The biggest lesson marketers are learning is that the celebrity, no matter how popular overall, has to be the right fit for that brand message, which means older broad metrics such as Q Scores aren’t all that relevant for advertisers anymore.

“You can have a fantastic Q Score but still be a poor fit for a lot of brands, so we can show a company: ‘This is how the public sees this celebrity, and this is how they see your brand,'” says Comenos, whose company can deliver metrics on which stars have momentum, as well as an overall risk score for each and every celebrity. “We can also tell you which celebrity is the most relatable for which type of consumer.”

Chown notes brands have to come into this process understanding that there is usually more than one celebrity who can fit their marketing goals. “We can’t help but fall in love with a top choice for a particular campaign,” he says. “Unfortunately, that top choice isn’t always the right fit, could be out of budget, or simply might say ‘no’ to the opportunity.
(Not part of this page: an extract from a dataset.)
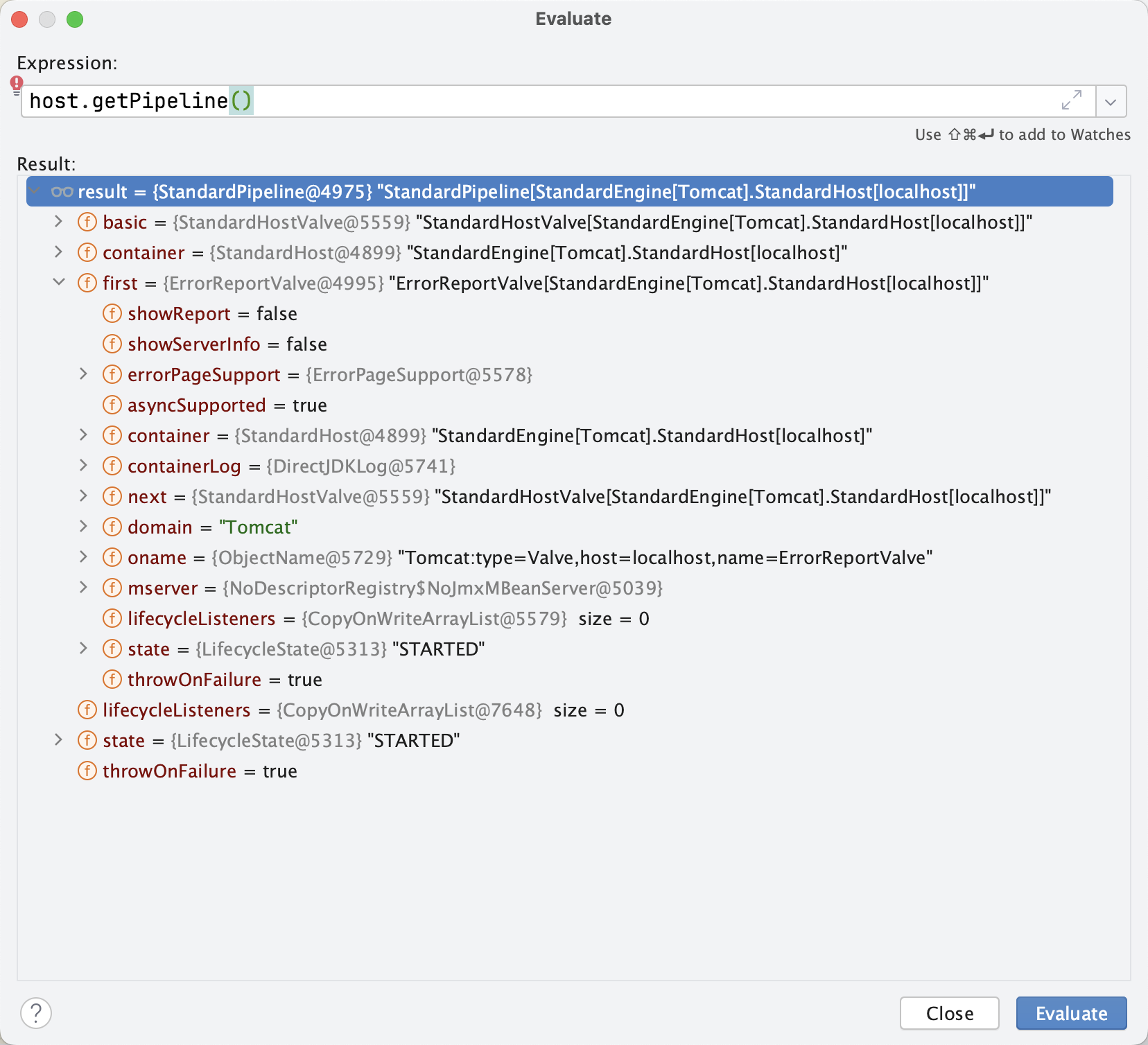Click the field icon next to errorPageSupport
Viewport: 1148px width, 1045px height.
(x=112, y=375)
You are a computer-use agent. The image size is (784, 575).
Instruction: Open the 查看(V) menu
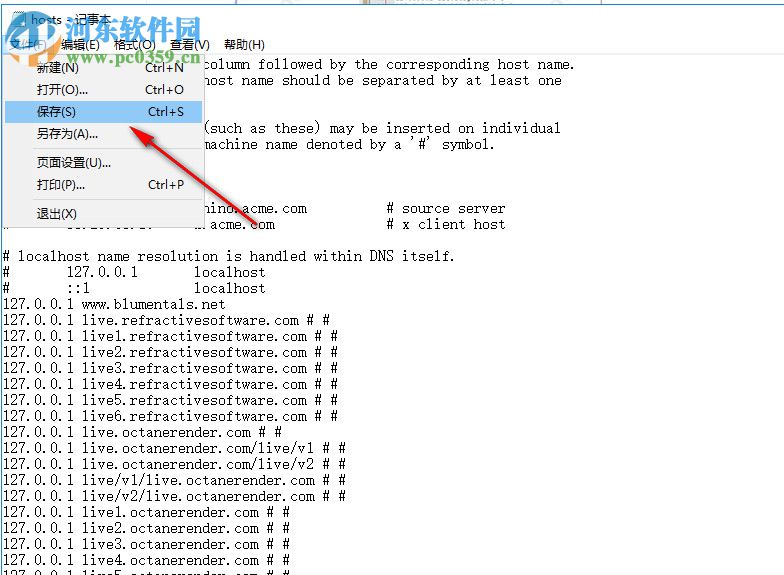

We advise brands to be comfortable with three or four talent options as this gives us the best leverage to negotiate a proper deal.”

Once a celebrity is selected, a mistake Comenos regularly sees brands making is counting on their star power alone to drive the campaign. “Generally speaking, for every dollar you spend on the celebrity and their team, you want to have $8 to $10 in terms of media, to get enough eyeballs on it,” she advises.

Finally, Daye of The Blake Project notes that no matter what kind of dollars are involved or which media channels are used, it’s ultimately the consumer who decides how valuable a celebrity endorsement is to a brand.

“Successful celebrity endorsements create value by combining the positive associations of the endorser with that of the brand,” he says. “The right combinations deliver great value and are measured in sales and awareness.”